The sample in question is from White Town's 'Your Woman', a No.1 hit in 1997. It was notable at the time for being an early example of a home studio hit, as it was recorded entirely using a free music software program which was free on the cover of a magazine.

'Your Woman' used a sped-up sample from a song called 'My Woman', as written by Bing Crosby and sung by Al Bowlly in 1932. New song, new title. And now it's happened again. This time, the tinny brass and clarinet refrain has been sped up (still) further, and welded to some...well it's a modern production compared to that of either previous version of the song, but defiantly old school techno/drum & bass by anyone else's standards.

And what better setting to tell a story as old as time itself. Men wandering around, picking up girls, leaving chaos in their wake. Girls pining after the man that got away. Air freshener, wild orchid. We've all been there.

In fact, put this up against Alexandra Burke's 'Bad Boys' and you've got yourself an ethics class debate, set to music. AND some musical history too. Isn't education amazing?

Four starsDownload: Out now
CD Released: February 28th
BBC Music page

(Fraser McAlpine)

* No he can't, and nor should you.


  • Comment number 1.

    A good follow up to 'Take That'. Hope the album is a success.

  • Comment number 2.

    erm, Fraser, i hate to disappoint you, but i dont think he spent hours searching for old songs that would fit with the lyrics and message of his own song in some way. I think, and i may be wrong but i'm about 90% sure that the 90s song has been on at least one advert recently. So we can't give him too much credit. Or am i just being cynical and bitter after my crummy Sunday?

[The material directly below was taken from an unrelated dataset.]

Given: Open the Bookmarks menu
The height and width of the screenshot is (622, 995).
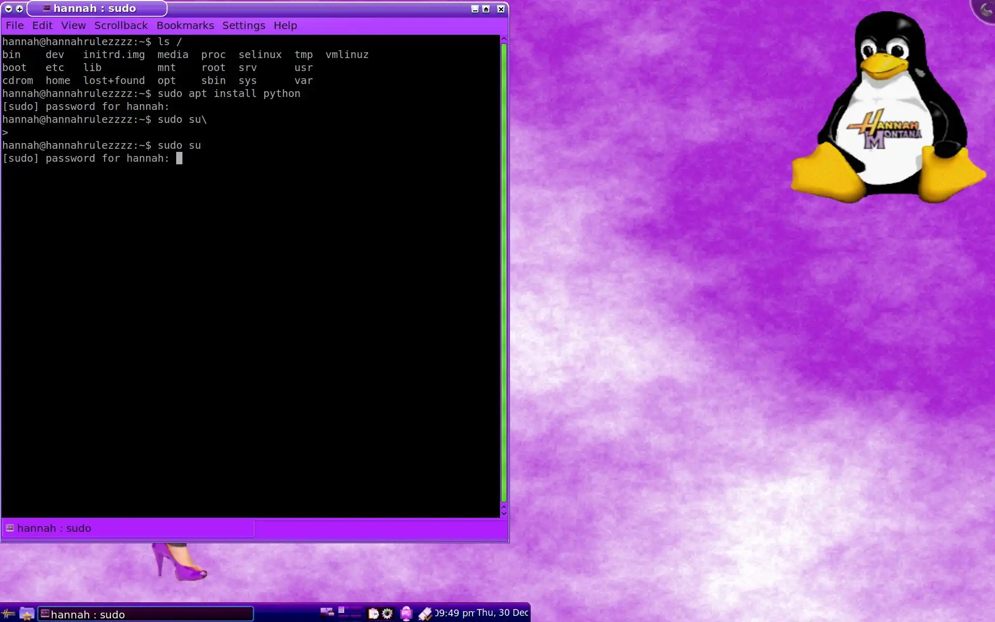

    The song does fit quite well though, its not bad. 3/4 stars. 2 if he did nick it off an advert... ;)

  • Comment number 3.

    Ahhhhhhhh, where to start with this song. Oh I know how about at the fact that this is a sample with someone talking in between the stolen hook from a fantastic 90's tune. I swear Wiley used to be more interesting not only musically but lyrically. It feels as if this song is not entirely his and not just in the sense that he has stolen someone elses song. More like the idea was put in fron of him by someone else and that Wiley is only getting half the say in what is happening here. And the rant dosn't end there. The whole interesting thing about this song was the sexual ambiguity and the idea of looking at a relationship from other angles except your own. It was also sung by a man, adding to this feel of miscommunication through lines such as " I could never be your woman". Without the original meaning this song looses its soul and with that I can only afford to give the song 1.5/5.

  • Comment number 4.

    So where is this gonna chart this Sunday ?
    I seem to be hearing it everywhere .
    Definite top 20 , and a good chance of cracking the top 10.
    Won't outsell Tinie Tempah though !

  • Comment number 5.

    I'm hoping this track will fair better than Take That and crack the top 20, it certainly deserves to. I'm also expecting a top 20 hit for Daisy Dares You and a top 10 hit for Boyzone with Gave It All Away (it's rubbish but with Stephen Gately death surrounding it I'm expecting it to do well).